While most of the recent headlines in the rental market have revolved around the exorbitant amounts people are hoping to charge tourists attending January’s Inauguration, the story bubbling under the surface is the District’s hounding of some of the area’s more notorious slumlords. And as the Post reports this morning, D.C. leaders are having an impact — even if there’s much more to be done. The laundry list of violations — which often number in the hundreds at the buildings Attorney General Peter Nickles is targeting — include units without heat, broken appliances, buckling ceilings, and even raw sewage festering with dead animals and bugs. Yuck. Property owners named in Nickles’ suit who remain negligent could face massive fines and even be held in contempt.

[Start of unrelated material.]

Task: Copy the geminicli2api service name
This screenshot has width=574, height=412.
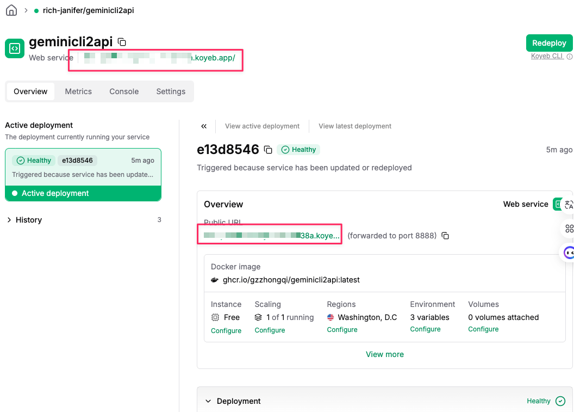Action: click(122, 42)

In concord with the AG’s efforts, coucilmembers Jim Graham and Mary Cheh have introduced a new piece of legislation which would make it easier for tenants under such awful conditions to sue their negligent landlords for restitution. The law will be taken up when the Council reconvenes next month.
In other news this morning:
>> D.C.’s unemployment rate projects at 9.8 percent at this time next year; it is likely that the District could see a double-digit unemployment rate for the first time since the early 80s if trends continue.
>> Interested in the details of the District’s newly-found $127 million budget shortfall? D.C. Wire has the correspondence outlining the deficit from CFO Natwar Gandhi.
>> The EagleBank Bowl, the first college bowl game ever held in our fair city, will kickoff today at 11 a.m. Organizers are expecting at least 30,000 people to make the trip to RFK for the game between Navy and Wake Forest.